TL:DR - Thought leadership, didn't read.

"Is thought leadership dead? Should the term be retired?"

The term ‘thought leadership’ is divisive. Like lots of jargon and buzzwords, it has a purpose – it’s widely understood, it saves time and we only end up mildly hating ourselves for using it. But the term itself is becoming meaningless, and so much of the content we define as ‘thought leadership’ is no longer fit for purpose. 

So is thought leadership dead? (We can't all be thought leaders now, can we?) Should the term be retired? More importantly, what should B2B brands really be doing to build their reputation as trusted industry experts? And how can this help to grow leads?

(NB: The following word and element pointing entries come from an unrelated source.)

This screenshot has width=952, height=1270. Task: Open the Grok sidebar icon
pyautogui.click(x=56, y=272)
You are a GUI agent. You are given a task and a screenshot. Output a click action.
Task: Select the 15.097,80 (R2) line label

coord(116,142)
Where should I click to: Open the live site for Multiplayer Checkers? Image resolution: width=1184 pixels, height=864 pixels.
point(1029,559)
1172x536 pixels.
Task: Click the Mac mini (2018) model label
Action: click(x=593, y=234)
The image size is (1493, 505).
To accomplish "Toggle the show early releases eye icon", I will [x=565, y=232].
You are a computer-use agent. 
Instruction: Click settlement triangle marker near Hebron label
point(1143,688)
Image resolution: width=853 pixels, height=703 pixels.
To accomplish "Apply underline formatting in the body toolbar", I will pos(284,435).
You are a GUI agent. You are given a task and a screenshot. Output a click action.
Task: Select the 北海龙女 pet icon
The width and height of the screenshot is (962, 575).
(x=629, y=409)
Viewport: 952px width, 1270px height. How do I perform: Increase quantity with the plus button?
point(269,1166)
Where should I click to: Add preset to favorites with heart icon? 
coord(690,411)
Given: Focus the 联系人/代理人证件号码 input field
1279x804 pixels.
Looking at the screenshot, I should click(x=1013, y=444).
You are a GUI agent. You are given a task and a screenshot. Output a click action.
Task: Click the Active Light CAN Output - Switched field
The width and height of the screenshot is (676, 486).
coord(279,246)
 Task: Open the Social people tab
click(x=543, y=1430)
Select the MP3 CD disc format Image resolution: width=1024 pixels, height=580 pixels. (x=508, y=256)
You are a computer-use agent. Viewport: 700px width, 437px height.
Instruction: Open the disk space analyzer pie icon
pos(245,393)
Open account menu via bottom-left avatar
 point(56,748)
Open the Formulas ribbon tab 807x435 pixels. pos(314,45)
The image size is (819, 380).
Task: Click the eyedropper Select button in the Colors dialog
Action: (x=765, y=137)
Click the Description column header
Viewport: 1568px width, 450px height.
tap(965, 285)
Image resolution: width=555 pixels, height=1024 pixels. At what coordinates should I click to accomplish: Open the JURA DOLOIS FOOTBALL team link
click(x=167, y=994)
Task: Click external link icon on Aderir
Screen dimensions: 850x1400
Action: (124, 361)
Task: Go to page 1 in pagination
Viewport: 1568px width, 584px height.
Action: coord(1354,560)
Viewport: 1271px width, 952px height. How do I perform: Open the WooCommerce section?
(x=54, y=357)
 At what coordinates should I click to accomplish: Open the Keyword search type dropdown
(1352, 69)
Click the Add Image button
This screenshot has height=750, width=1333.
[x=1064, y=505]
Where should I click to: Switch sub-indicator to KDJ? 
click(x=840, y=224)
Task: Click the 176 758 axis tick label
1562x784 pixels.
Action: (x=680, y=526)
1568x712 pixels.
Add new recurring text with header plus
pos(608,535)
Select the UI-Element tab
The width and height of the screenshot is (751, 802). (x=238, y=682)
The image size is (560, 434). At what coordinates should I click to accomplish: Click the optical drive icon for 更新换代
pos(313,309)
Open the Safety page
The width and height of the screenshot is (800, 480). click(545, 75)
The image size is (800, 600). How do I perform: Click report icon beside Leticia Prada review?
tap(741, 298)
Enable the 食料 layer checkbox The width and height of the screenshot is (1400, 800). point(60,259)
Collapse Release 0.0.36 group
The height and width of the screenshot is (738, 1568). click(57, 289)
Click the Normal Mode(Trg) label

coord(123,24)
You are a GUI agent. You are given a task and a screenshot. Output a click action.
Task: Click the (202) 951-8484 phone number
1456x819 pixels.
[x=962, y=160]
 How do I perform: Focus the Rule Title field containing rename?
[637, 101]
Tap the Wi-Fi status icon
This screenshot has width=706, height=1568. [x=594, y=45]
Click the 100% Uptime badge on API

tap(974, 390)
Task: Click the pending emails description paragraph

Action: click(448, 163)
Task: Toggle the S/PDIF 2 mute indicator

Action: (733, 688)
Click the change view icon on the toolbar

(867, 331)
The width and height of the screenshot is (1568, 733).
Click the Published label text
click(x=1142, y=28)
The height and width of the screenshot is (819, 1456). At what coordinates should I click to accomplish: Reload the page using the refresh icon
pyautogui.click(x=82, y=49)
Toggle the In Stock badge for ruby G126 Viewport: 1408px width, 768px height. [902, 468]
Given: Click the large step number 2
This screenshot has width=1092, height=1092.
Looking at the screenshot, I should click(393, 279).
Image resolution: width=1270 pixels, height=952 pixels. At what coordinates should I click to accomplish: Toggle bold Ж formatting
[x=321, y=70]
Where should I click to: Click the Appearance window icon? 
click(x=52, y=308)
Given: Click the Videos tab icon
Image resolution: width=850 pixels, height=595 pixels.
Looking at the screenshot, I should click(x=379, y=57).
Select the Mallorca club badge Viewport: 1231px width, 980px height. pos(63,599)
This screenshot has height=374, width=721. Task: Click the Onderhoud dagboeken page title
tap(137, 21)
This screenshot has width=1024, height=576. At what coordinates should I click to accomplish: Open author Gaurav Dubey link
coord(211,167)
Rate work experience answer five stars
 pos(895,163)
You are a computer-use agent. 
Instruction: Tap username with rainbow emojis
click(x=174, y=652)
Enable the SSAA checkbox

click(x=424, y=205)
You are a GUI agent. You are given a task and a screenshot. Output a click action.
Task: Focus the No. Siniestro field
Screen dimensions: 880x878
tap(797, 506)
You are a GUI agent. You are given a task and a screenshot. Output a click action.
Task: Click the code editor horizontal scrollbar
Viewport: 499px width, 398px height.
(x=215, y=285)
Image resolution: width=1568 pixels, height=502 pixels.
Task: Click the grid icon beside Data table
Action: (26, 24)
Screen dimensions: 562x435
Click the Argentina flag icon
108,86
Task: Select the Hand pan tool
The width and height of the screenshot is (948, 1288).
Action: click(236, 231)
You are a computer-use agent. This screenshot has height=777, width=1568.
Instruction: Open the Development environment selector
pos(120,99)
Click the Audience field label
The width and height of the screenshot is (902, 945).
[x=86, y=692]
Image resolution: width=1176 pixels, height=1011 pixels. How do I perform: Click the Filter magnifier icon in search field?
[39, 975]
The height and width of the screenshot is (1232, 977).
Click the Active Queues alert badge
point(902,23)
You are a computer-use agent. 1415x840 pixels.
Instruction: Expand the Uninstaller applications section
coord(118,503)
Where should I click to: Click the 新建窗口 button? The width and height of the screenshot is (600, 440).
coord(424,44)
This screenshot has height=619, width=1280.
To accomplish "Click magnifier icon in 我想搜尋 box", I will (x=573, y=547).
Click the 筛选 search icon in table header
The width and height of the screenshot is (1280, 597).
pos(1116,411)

A few weeks ago, a CMO told us they didn't have a problem with content. Their problem was making sure it was seen. Now, we’d argue that is still a ‘content’ problem – the content problem. The world doesn't really need more of it and while you can pay your way into people’s newsfeeds, it’s getting harder and harder to earn their attention and time. (In a recent Global Executives Study from Quartz, the headline finding was that the C-suite is more protective of its time than ever before. And then there’s this hard evidence, shot on the Metropolitan line last week – thanks Fernando.)

So while people are spending more and more time consuming content, they're paying less and less attention. And when they are looking, it’s most likely to be on a mobile screen. When so much B2B brand comms is focused on building thought-leadership credentials with a strategy of long-form, copy-heavy, opinion-led content, this is a problem.

It's one of the reasons why The Economist Intelligence Unit found that three fifths of C-suite execs said they are overwhelmed by the volume of content they’re exposed to, and so are being more selective. Yet, at the same time, the volume of thought-leadership content being produced by their companies keeps growing.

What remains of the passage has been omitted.